Ashraf Omar Eldarir, 52, of Brooklyn, pleaded guilty in Brooklyn Federal Court on Monday to smuggling artifacts in four separate incidents between 2019 and 2020.
“These cultural treasures traveled across centuries and millennia, only to end up unceremoniously stuffed in a dirt-caked suitcase at JFK,” Richard P. Donoghue, United States Attorney for the Eastern District of New York, said when Eldarir was first indicted.
His smuggling operation came to an end on Jan. 22, 2020, when Eldarir, a naturalized U.S. citizen, arrived at John F. Kennedy International Airport with three suitcases, according to court documents.
He had falsely declared that he was carrying goods valued at just $300. When U.S. Customs and Border Protection officers inspected the bags, they discovered 590 Egyptian artifacts wrapped in bubble wrap and foam, prosecutors said. Agents noted that when the wrapping was opened, “loose sand and dirt spilled out,” and some artifacts even smelled of wet earth, indicating they had been recently excavated.
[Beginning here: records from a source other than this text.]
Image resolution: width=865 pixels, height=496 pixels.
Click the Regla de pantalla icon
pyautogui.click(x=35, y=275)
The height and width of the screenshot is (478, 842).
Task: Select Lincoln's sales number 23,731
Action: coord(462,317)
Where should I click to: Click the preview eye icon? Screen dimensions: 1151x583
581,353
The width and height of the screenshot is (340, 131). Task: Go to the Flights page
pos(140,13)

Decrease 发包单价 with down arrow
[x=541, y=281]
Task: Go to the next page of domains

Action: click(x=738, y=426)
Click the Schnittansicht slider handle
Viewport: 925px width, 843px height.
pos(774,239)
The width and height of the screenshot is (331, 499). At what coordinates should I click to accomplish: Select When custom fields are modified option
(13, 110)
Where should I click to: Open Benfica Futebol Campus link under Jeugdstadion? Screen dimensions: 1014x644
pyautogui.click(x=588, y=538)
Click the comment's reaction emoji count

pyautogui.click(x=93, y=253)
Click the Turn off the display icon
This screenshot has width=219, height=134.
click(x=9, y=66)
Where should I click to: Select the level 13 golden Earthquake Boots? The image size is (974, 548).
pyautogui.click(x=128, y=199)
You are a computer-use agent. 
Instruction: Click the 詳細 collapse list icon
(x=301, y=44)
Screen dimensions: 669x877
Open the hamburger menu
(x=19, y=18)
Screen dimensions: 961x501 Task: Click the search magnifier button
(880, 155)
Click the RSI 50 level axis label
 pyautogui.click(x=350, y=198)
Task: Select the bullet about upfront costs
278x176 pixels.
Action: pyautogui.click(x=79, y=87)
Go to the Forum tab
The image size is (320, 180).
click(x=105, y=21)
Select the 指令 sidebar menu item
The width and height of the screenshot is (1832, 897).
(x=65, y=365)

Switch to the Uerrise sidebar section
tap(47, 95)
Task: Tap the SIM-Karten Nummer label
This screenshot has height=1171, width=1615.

Among the smuggled artifacts were a gold amulet, wooden tomb model figures dating back to nearly 1900 BCE, and two Roman funerary stelae, prosecutors said. Eldarir did not possess the required documentation from Egypt authorizing their export.
According to court documents, this was not Eldarir’s first time. In 2019, he had previously smuggled artifacts into the country and tried to work with art dealers, fabricating stories to sell them.
He is scheduled to be sentenced on June 12.